(EXERCISE DATA Opens)

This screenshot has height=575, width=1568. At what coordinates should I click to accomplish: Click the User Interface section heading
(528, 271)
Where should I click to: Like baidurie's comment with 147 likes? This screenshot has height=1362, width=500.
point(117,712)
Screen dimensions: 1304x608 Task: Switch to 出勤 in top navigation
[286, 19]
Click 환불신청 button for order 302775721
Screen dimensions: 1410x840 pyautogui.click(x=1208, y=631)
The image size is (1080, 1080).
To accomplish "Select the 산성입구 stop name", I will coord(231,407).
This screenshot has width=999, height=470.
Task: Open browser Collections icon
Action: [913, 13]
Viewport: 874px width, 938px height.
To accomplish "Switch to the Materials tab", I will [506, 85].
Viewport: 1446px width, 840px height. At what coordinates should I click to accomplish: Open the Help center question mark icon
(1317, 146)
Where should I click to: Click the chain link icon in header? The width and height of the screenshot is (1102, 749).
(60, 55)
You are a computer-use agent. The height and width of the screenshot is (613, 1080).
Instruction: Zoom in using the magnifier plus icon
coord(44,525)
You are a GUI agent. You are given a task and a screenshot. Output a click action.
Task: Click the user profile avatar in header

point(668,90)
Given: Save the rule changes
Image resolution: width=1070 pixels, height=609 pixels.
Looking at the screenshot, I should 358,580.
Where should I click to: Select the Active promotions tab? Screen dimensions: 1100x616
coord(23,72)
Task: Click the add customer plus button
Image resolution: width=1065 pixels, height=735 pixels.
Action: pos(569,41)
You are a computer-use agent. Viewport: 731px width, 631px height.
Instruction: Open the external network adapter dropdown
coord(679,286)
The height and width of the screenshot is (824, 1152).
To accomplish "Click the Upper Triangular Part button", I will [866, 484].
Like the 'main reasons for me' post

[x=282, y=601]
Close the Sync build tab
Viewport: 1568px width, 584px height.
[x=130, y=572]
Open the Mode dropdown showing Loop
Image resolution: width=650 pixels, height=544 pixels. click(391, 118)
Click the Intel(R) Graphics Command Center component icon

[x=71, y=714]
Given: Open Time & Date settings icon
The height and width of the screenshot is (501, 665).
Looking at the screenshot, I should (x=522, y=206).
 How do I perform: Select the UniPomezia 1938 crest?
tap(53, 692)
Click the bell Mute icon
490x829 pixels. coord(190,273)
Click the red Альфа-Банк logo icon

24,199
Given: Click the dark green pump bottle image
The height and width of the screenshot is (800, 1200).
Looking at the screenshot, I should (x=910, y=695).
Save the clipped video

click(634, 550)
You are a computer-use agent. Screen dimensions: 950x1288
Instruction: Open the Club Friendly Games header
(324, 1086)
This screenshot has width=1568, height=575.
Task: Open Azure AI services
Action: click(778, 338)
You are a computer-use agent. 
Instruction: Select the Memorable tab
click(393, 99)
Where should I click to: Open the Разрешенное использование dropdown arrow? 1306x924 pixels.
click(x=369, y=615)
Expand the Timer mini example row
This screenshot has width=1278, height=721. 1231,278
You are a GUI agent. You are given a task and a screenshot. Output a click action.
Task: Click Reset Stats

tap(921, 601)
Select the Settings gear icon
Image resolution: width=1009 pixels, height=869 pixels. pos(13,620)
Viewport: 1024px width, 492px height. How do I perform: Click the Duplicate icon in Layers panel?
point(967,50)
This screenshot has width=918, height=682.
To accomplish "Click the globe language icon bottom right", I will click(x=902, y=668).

(EXERCISE DATA Closes)

■ ACTIVITY ■
When the word "computer" shows up in a line of the entries, report that line.

■ RESULT OF THIS EXERCISE ■
You are a computer-use agent. The height and width of the screenshot is (613, 1080).
You are a computer-use agent. Viewport: 731px width, 631px height.
You are a computer-use agent. Screen dimensions: 950x1288
You are a computer-use agent. 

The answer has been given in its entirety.